**YOUR TASK**
Print the records below exactly, from the line containing "You are a computer-use" down to the line containing "Task: Click the Reports and Data logo", both lines included, and omit every picture.

**SUPPLIED MATERIAL**
<<<<
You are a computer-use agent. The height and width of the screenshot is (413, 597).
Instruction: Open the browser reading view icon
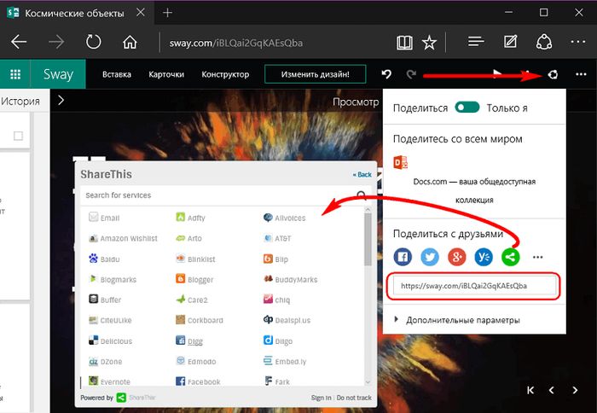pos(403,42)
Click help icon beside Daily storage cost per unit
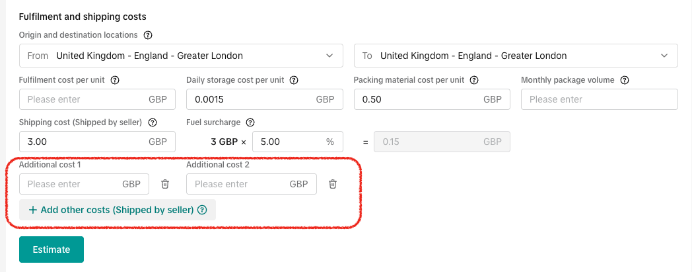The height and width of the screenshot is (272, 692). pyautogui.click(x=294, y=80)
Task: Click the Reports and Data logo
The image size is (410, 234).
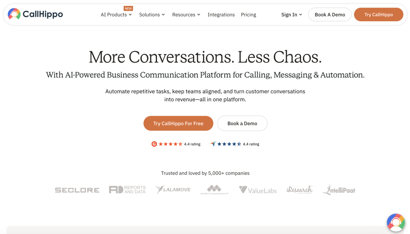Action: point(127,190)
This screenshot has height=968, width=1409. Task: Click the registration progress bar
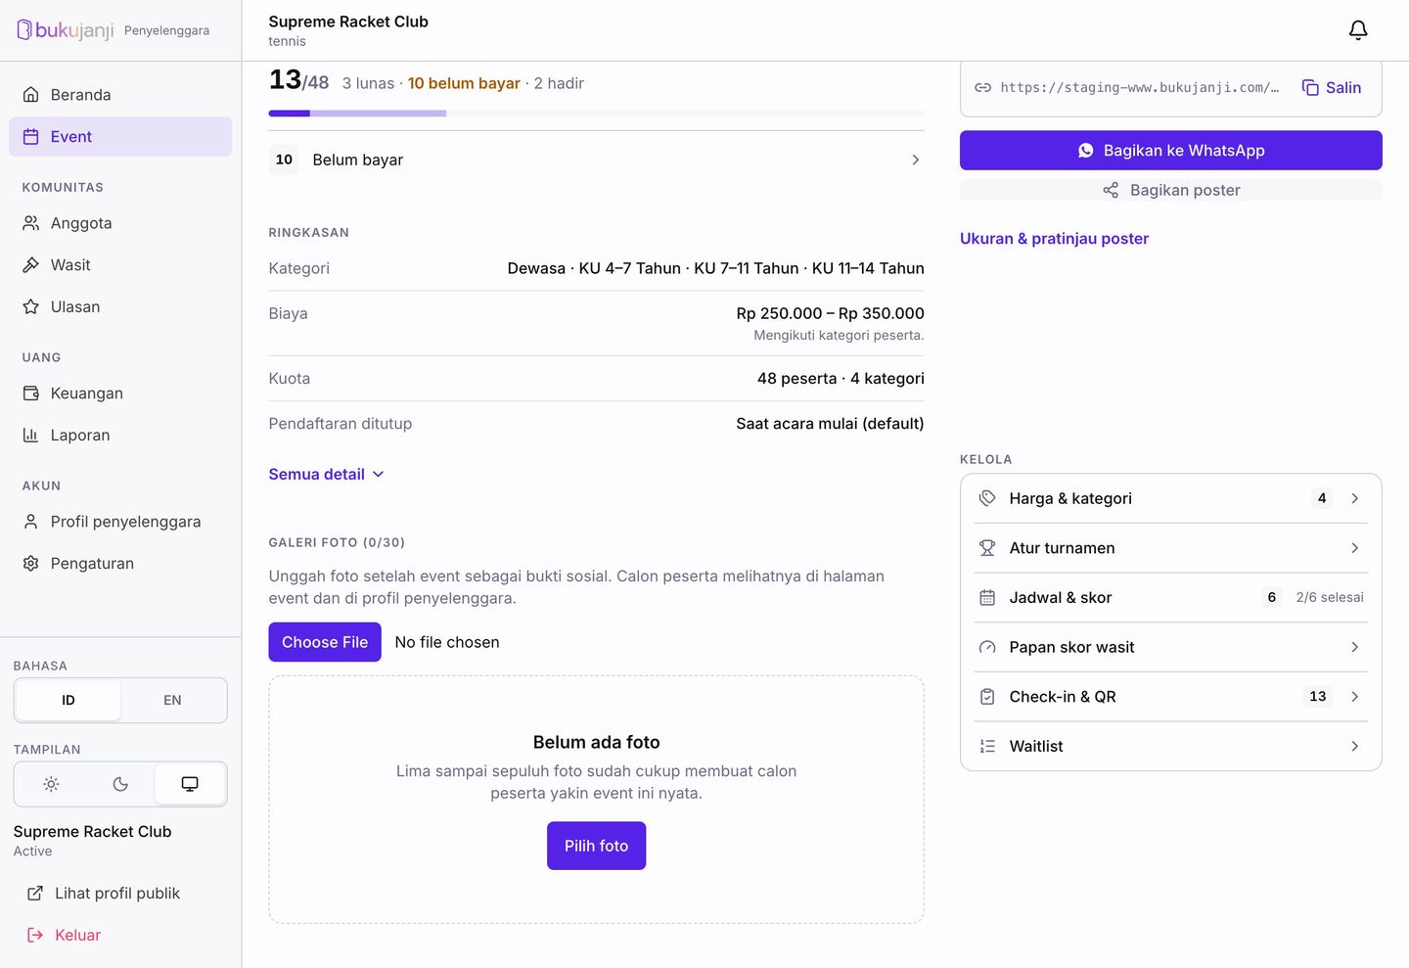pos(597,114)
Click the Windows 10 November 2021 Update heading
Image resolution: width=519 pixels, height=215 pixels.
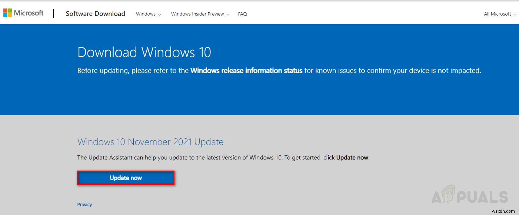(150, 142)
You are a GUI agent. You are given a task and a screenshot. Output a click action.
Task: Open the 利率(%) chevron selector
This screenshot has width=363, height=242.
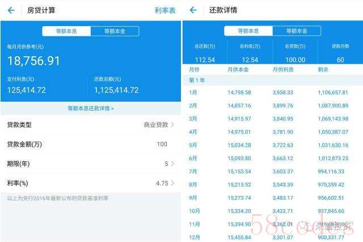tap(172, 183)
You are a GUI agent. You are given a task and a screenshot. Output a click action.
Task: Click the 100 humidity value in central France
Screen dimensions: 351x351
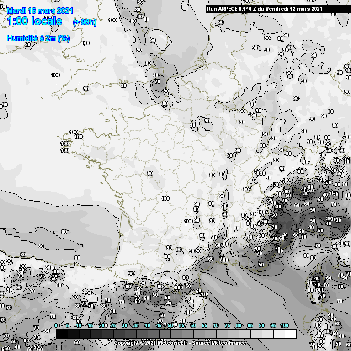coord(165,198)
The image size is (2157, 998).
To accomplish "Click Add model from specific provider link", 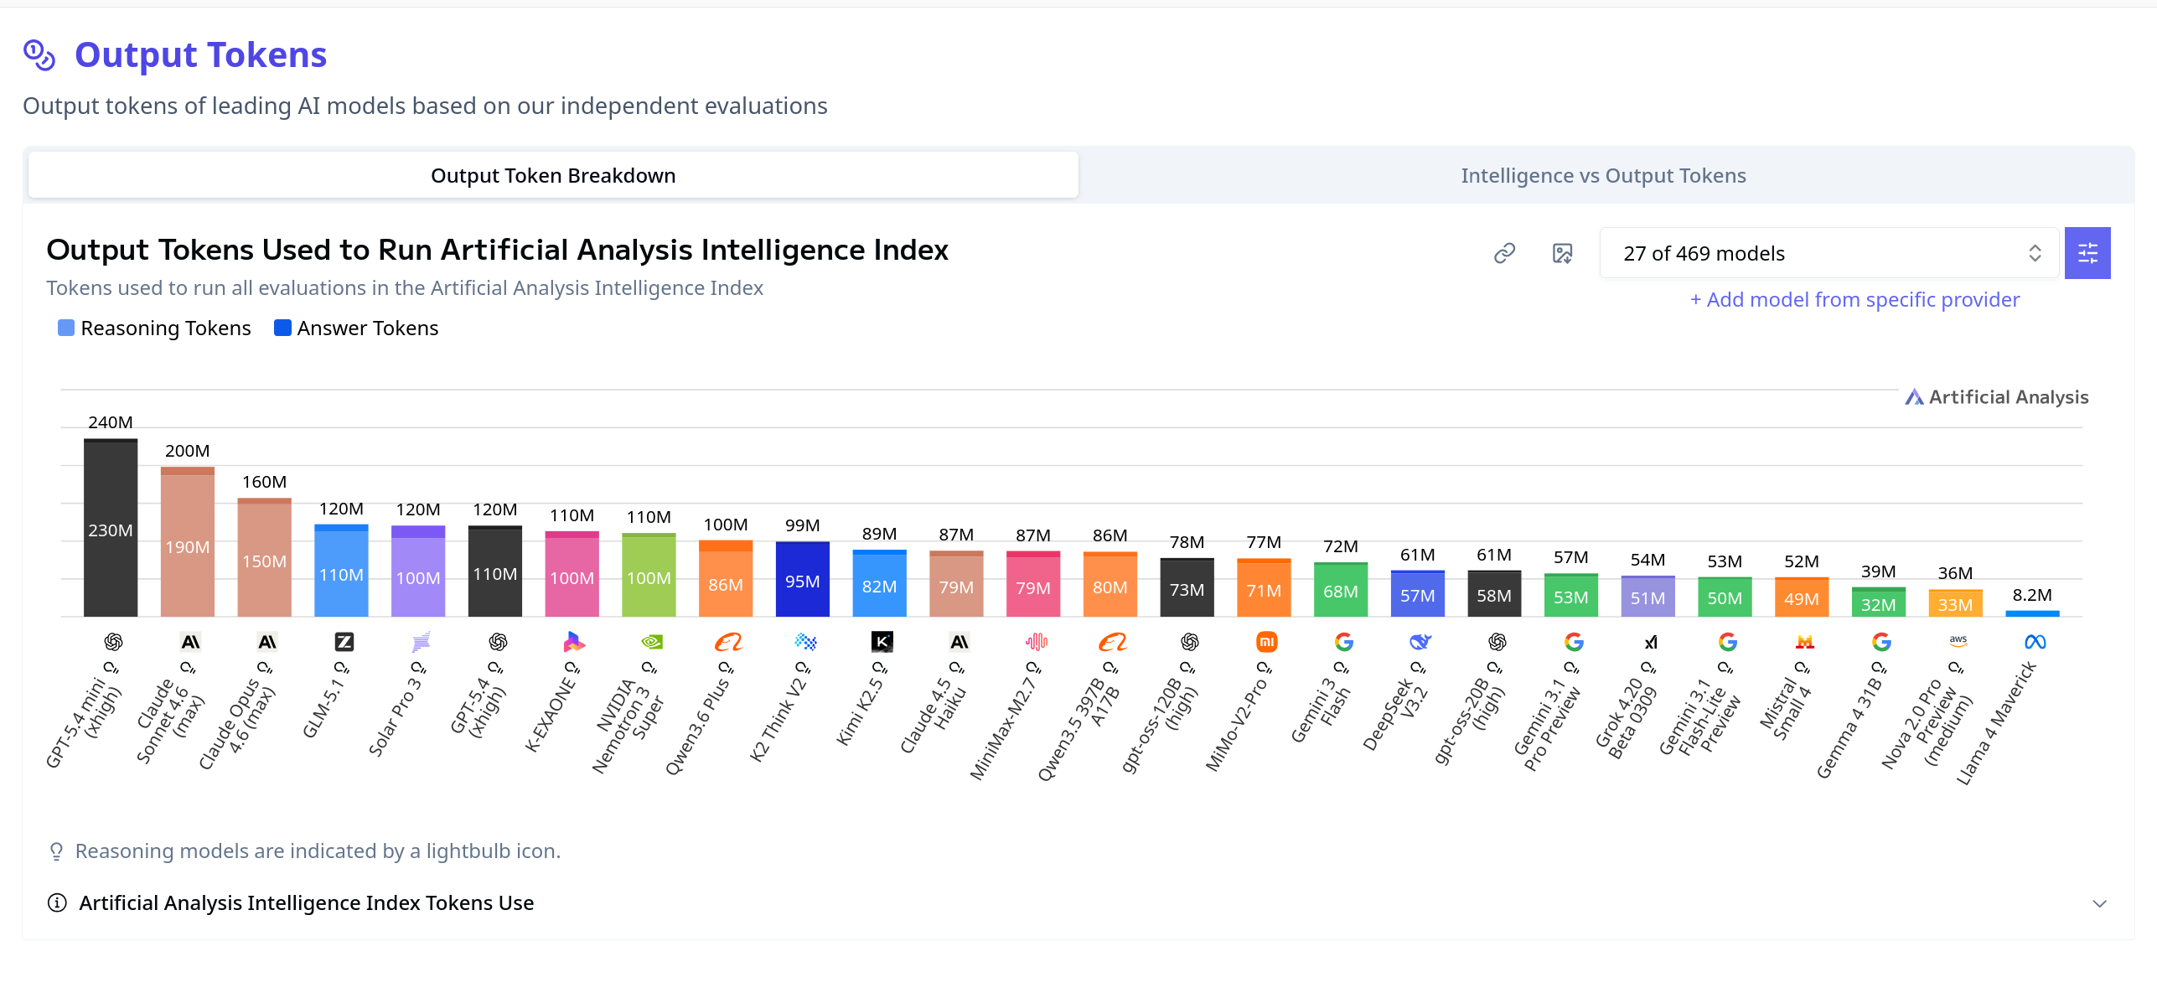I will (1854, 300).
>>>>
<<<<
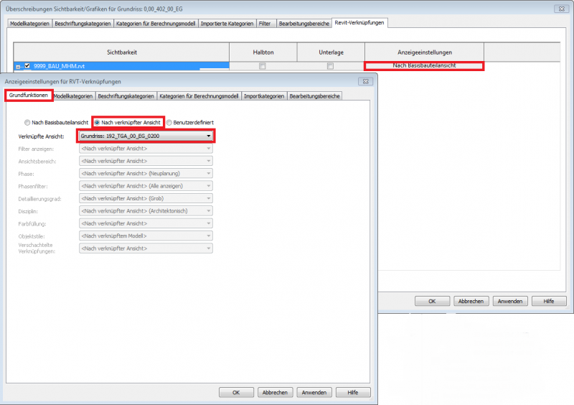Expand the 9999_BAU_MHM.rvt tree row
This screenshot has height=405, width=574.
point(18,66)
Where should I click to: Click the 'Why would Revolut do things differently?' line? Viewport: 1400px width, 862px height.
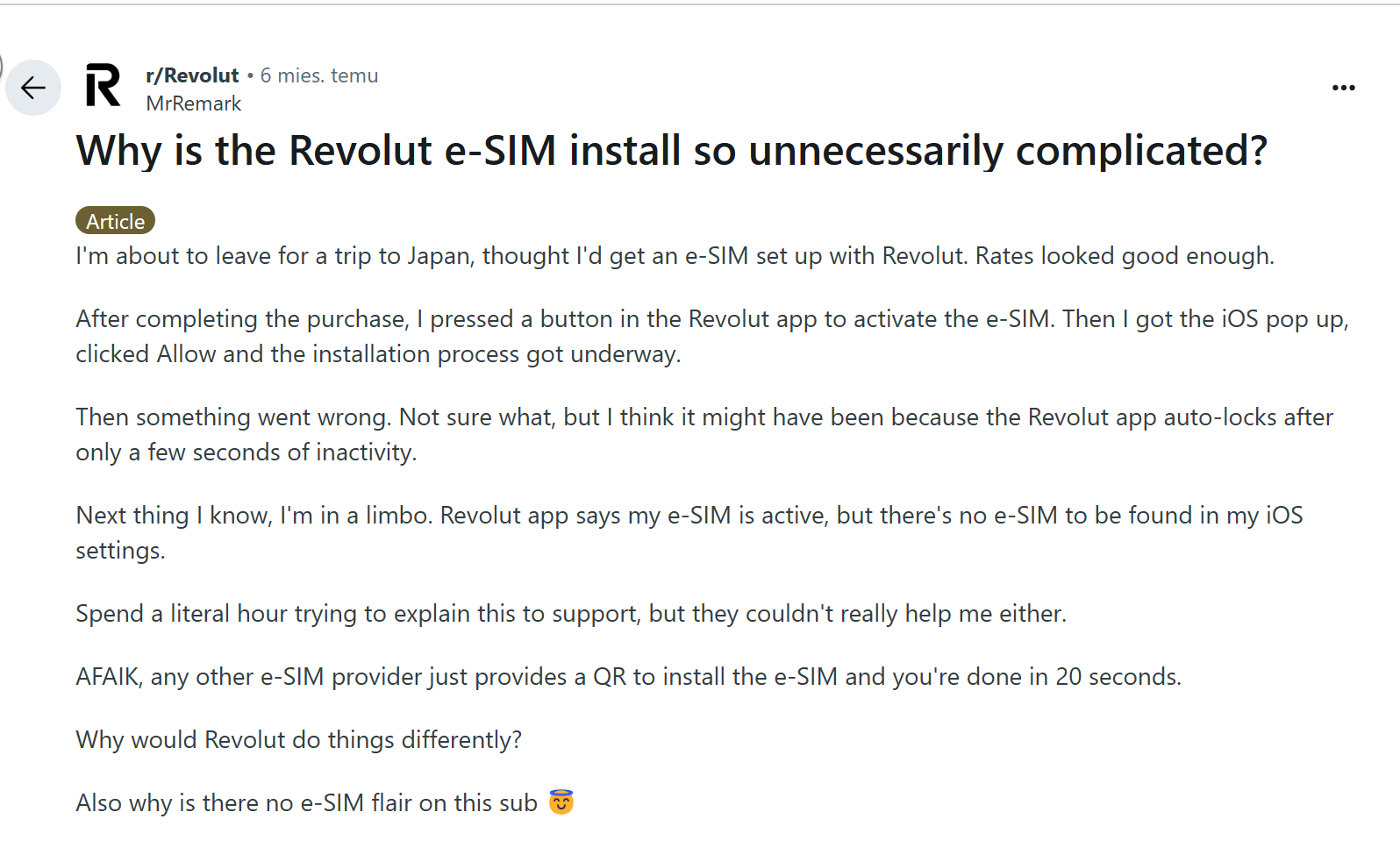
>>>>
**RESPONSE**
You are a computer-use agent. The height and width of the screenshot is (413, 597).
Instruction: Open the browser reading view icon
pos(403,42)
Click help icon beside Daily storage cost per unit
The height and width of the screenshot is (272, 692). pyautogui.click(x=294, y=80)
Task: Click the Reports and Data logo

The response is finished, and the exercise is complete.